Friday, 30 August 2013
Atheism and girl guides
The recent national and local spats about the new 'Godless' oath for Girl Guides (eg: Daily Telegraph article, here) symbolizes a growing issue in public spaces as an increasingly stroppy and numerous atheism grapples with inherited Christian forms.
At one level, the atheist reworking of the Girl Guide oath to drop mention of God makes absolute sense: if you have disparate groups, you try to find a common level on which they can all agree. In the past, Catholics, Muslims, Jews etc managed to meet on a non-denominational theism. Now, theists and atheists meet on a programme of shared morals.
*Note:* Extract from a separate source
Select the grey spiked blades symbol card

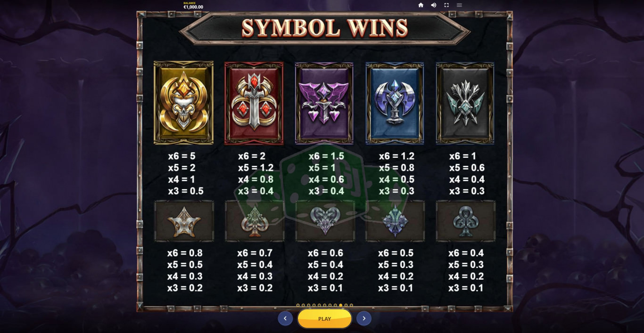(x=465, y=103)
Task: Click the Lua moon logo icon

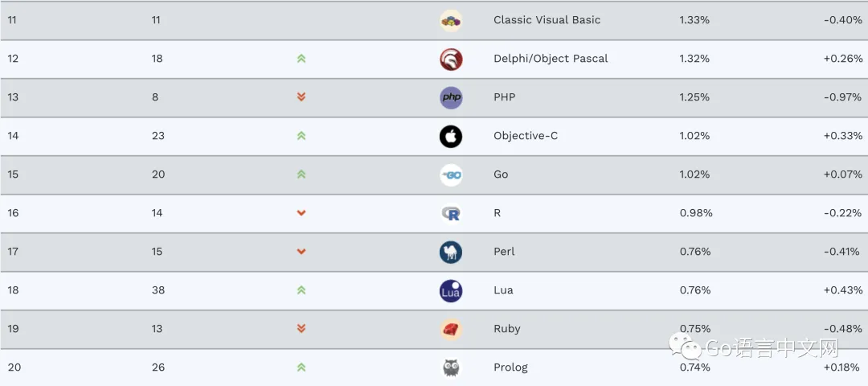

It's about compromise and agreeing on what we share rather than what divides us.
For a Christian, however, what you have is a serious impoverishment of a culture. Particularly in an organization which is devoted to the character formation of the young, that formation essentially consists in getting young people to see the difference between what they think or feel, and what is actually the case; what they want to do, and what they should do. There are (at least) two elements to this: a cognitive element based on understanding the world in a certain way; and a narrative element which provides us with a network of stories and heroes that provide analogies for our own behaviour. So, eg, a Christian formation will regard the world as meaningful and directed by the will of God, and will refer to (eg) the Bible as a stock of narrative on which we can draw.
From a Christian perspective, the more attenuated the stock from which the formation is drawn, the worse that formation. At best, the formation of character is weakened. At worst, it is actually poisoned by a pernicious alternative: to replace, "love my God" with "to be true to myself and develop my beliefs" is to replace an objective source of values with feeling.
In the end, this is not just about atheism vs theism, but an impoverished narrative vs a rich one, and relativism vs objectivity. A lot of modern atheism is simply dumb: it's the sort of thing 18 year old computer geeks would come up with. Christianity is being dumped, but instead of being replaced by a rich humanism soaked in the classicism and literature of the past, it is being replaced by a void. The better sort of atheist realize that but most don't and even fewer have any sort of viable proposals to fill that void.
My own guess is that, for the last couple of generations or so, religion in much of public life in the UK has been run on the basis of 'it's good for the kids': a short lived experiment to send me out to Sunday School in my childhood was explicitly described in those terms by my mother, and I doubt she was unique in this. The forms of the Christian religion were kept simply because they offered a way of articulating those central differences between seeming and being, one's desires and one's duties. That facade has now fallen, but the need for a similar structure to replace it remains. From a Catholic point of view, there is simply nothing that will work in the long run beyond a true religious formation. I don't expect atheists to agree, but I do expect them to start provide suggestions which go beyond simply using the delete key or suggesting that four year olds study Darwin.